* **任务要求**
**a.** 根据下文关于改贴的论坛帖子回答以下问题：
(i) 在 "Eric.20050106" 那条更新中，该贴由哪种类型改回了哪种类型？
(ii) 发帖人给想保留自己帖子的人多长时间来编辑？
(iii) 第 1 步中举例的编码是什么？
**b.** 请将下文关于改贴的论坛帖子中的这句话译成英文："给大家一天时间, 如果你想保留自己的帖子, 请利用这段时间编辑它并在浏览器是 UTF-8 编码的情况下提交, 这样就不会乱码了."
**c.** 续写下文关于改贴的论坛帖子，从其最后一句之后接着写。

* **文档节选**
# 改贴通知: 非 UTF-8 编码的帖子请尽快修改

## EricHsu

- Eric.20050106

大家都会用 utf8 发帖了, 把该贴由原来的 announcement 改回 normal 帖子  :Smile: 

- Eric.20041214

吸取建议, 先改 "删贴" 为 "改贴", 各位 "乱码" 贴的 "始作俑者" 尽快站出来把自己的帖子改好吧, 有纪念价值, 呵呵  :Very Happy: 

为了版容, 有朋友已经提出这一建议, 征求一下大家意见, 如果这些贴的原发贴人不反对, 我明天上来就开始清理.

给大家一天时间, 如果你想保留自己的帖子, 请利用这段时间编辑它并在浏览器是 UTF-8 编码的情况下提交, 这样就不会乱码了. 具体编辑方法我想了一下, 应该可以这样:

1. 把浏览器编码设置成看你原贴不会乱码的编码 (如 GBK)

2. 将你的帖子的内容拷贝

3. 将浏览器的编码设成 UTF-8, 然后 "编辑" 帖子

4. 将文本框里这时 UTF-8 下看起来乱码的内容, 替换成你之前拷贝出来的内容

5. 预览 (注意浏览器编码是否仍为 UTF-8, 且内容显示正常)

目标坐标条目
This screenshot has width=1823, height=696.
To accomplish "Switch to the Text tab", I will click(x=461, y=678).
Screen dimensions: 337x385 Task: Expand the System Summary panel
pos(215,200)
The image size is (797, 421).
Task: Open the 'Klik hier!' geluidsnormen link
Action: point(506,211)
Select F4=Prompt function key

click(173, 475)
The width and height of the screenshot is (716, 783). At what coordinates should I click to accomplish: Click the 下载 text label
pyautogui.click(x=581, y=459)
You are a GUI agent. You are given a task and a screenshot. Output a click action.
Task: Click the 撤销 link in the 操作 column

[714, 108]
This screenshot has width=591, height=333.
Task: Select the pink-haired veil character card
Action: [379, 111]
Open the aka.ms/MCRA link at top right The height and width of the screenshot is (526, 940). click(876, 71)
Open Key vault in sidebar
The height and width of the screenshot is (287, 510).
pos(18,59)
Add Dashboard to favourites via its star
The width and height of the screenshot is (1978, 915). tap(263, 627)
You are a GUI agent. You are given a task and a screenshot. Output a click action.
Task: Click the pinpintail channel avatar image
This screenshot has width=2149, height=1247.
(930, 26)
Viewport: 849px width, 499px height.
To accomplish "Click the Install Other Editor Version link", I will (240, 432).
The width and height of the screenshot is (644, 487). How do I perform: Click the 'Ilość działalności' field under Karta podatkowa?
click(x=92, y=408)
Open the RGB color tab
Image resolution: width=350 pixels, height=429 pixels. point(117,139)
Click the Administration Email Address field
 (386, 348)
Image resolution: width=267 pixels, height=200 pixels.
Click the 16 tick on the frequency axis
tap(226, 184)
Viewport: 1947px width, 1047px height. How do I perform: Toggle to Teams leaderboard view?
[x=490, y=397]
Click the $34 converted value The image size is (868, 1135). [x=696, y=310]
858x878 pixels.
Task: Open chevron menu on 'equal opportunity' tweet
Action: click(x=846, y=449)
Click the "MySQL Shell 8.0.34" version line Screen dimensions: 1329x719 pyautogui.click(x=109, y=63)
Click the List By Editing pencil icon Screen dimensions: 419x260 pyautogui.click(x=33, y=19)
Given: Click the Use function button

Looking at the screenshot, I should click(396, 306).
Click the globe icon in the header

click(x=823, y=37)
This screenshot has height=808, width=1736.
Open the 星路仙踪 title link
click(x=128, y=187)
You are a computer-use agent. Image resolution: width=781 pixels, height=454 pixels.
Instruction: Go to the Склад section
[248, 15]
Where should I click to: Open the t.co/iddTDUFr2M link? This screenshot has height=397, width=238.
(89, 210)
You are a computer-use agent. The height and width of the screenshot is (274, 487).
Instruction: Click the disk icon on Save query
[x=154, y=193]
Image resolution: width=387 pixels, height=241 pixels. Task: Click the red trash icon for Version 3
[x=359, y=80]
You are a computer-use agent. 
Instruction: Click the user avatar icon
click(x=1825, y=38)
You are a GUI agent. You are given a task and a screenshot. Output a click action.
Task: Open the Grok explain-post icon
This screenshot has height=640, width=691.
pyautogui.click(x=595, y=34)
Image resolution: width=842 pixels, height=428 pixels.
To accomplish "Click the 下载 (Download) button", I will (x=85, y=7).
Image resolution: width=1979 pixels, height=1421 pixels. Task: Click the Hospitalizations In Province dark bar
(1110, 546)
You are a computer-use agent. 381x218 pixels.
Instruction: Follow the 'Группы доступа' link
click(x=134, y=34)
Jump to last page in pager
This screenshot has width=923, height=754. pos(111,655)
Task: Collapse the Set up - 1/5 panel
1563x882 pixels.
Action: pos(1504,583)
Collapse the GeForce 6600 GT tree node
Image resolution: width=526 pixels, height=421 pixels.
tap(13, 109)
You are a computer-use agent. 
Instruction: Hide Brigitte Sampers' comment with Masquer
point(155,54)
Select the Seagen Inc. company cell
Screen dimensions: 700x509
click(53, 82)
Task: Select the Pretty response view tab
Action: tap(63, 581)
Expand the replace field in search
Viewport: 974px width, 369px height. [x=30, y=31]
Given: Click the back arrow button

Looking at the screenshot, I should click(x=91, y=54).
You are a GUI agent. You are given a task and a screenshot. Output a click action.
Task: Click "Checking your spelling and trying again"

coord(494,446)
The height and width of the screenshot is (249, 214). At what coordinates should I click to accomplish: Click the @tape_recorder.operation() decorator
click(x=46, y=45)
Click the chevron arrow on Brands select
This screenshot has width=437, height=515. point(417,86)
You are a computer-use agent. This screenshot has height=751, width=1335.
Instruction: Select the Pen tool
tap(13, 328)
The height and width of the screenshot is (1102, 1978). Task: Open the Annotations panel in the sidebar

* **各题答案**
**a.**
(i) 由 announcement 改回 normal 帖子。
(ii) 一天。
(iii) GBK。

**b.** Everyone gets one day: if you want to keep your post, please use this time to edit it and submit it while your browser is set to UTF-8 encoding, so that it won't come out garbled.

**c.**
6. 提交

明天清理帖子时我就以 UTF-8 下是否乱码为依据决定是否清理某个帖子, 大家有意见的或者开始动手改或者现在回贴提  :Very Happy: 

----------

## wangxiaohu

 *EricHsu wrote:*   

> 
> 
> 为了版容, 有朋友已经提出这一建议, 征求一下大家意见, 如果这些贴的原发贴人不反对, 我明天上来就开始清理.
> 
> 给大家一天时间, 如果你想保留自己的帖子, 请利用这段时间编辑它并在浏览器是 UTF-8 编码的情况下提交, 这样就不会乱码了. 具体编辑方法我想了一下, 应该可以这样:
> ...

 

EricHsu上任以来很认真，是本版的福气，希望大人能够持之以恒。

----------

## akar

Eric， 還有各位朋友，

 :Smile:   各位早！

我這邊有個提議：

 :Idea:  就是把 “非 UTF-8 编码的帖子明天将被 删贴”，

改成幫他們 “修改成 UTF-8的正確編碼”。 （删贴－＞改贴）

因為，我想我的第一貼，也是 亂碼。

（今天早上坐車子上班想到的。）

1。 當時不知道 Browser正用非UTF-8顯示中文。

2。 當時論譠只有英文介面，沒有己亂碼的警示作用。

我想這混亂的情況還是會延續到開譠的 初期！  :Sad: 

 :Cool:   但我相信情況會越來越好，因為大家的每一個貼就是一個個最佳的引導！

而且，我看了一下那幾個非 UTF-8的貼，都是些恭賀，喜悅的貼， 也許改一下。

 Eric，你說好嗎？

Akar

----------

## wangxiaohu

 *akar wrote:*   

> Eric， 還有各位朋友，
> 
>   各位早！
> 
> 我這邊有個提議：
> ...

 

这个IDEA不错，支持一下。

----------

## lanb

不错!!!!庆祝!!!!yeah!!!速度不错!鉴于最近sir的速度现在很慢!以后可以来这里逛!虽然我不用gentoo!不过页面里面有乱码!字体似乎也不是很好!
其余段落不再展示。